With the evidence of Divine workmanship on permanent, incontrovertible view in this clockwork world, atheism is an untenable position. However, theological factions exist in terms of the interpretation of Divine Intent – Rational Humanists, who claim god abandoned the world after creation and the world should therefore be freed of god, and a more spiritual faction who believe the Divine manifests in the ordinary, that god still has a care for his creation. Our earliest encounter with a Rational Humanist – the clockmaker’s son – sets them up as the natural enemy of both Hethor and his quest, and this perception is borne out with the arrival of William of Ghent. What is interesting is that William of Ghent is a magician and a prophet, a position that seems to sit strangely with the scientific precision of the faction he represents. It works, though, because the ambiguity means that right until the end, we are never sure that Hethor has judged him correctly. It works on other levels, too, particularly in terms of linking back to Wagner’s Parsifal, where William of Ghent could be interpreted as the magician Klingsor, though the impact of Hethor’s ultimate wisdom and compassion upsets that interpretation to an extent.  The opposing faction, the mysterious ‘white birds’, are never fully glimpsed, but their agents assist Hethor at every turn, rescuing him from some seemingly impossible situations. This more spiritual, mystical interpretation of the Divine again echoes back the legend of the Grail, and also offers an interesting comment on our own society’s conflicts between the rather hard-edged obsession with rational, scientific progress and a more spiritual, earth-centred stability/sustainability, and it’s interesting to see this expressed and explored in this novel. 

The two factions also demonstrate the conflicts and hypocracies within the Northern hemisphere society (and absolutely consistent with Victorian double-standards), contrasting a requirement for outer order and conformity with a hidden, internal chaos. This contrast is emphasised and deepened by the equatorial Wall dividing the Northern and Southern hemispheres where the reverse is true in the civilisation in which Hethor finally comes to rest. Although boundaries are blurred between human and animal, outward chaos is contradicted by inner calm, coherence, acceptance and, ultimately, love. I didn’t expect the romantic elements of the story to develop in the way that they did, but the relationship between Hethor and Arellya develops out of their mutual understanding and ability to communicate, mixed with a sense of curiosity, eagerness and simplicity the two of them seem to share. It’s effective and convincing, but also offers a wider comment on how a culture judged as uncivilised or primitive can actually have more coherence than those that attempt to detach themselves from the basic rhythms of life.
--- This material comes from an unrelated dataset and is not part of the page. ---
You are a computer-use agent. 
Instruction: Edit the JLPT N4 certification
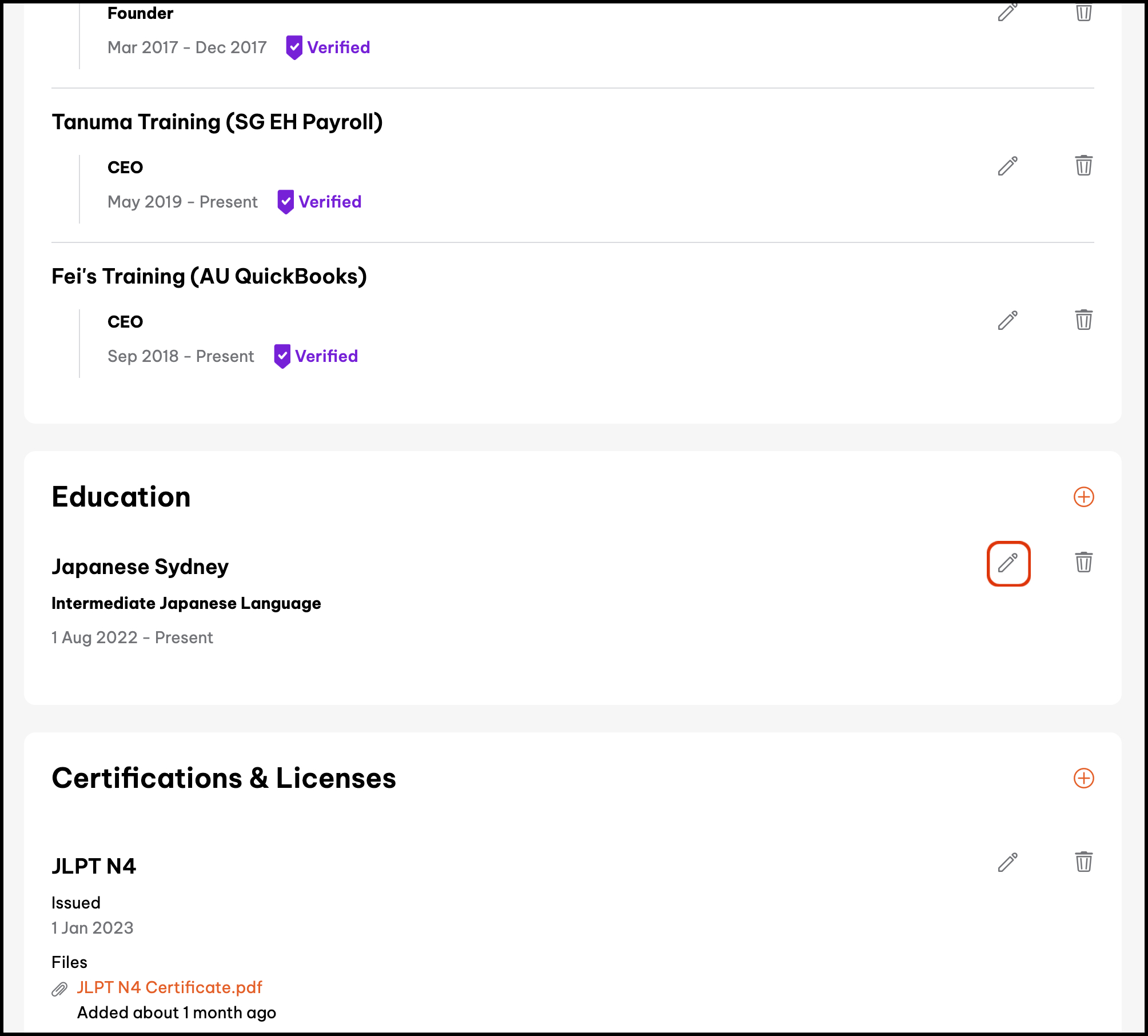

The juxtaposition of these two views of civilisation not only provides Hethor a framework in which to understand and question the values he has been inducted with, but also offers an interesting comment on the interpretations of Victorian analyses of civilisation and social structures from a contemporary perspective: are the societies we label as uncivilised truly so, or is it we who are the savages? The answer Hethor finds is not, perhaps, what one would expect, but it is internally consistent.

Is it a straightforward re-telling of the Grail, or Wagner’s Parsifal? No, not by any means. It draws on elements of both to set the stage, but the internal complexities of the world in which the story plays out make this quest something else altogether. It’s a riveting read, a layered story of contrasts and conflicts that come together in the end to create an exciting and satisfying finale. I loved every minute of it.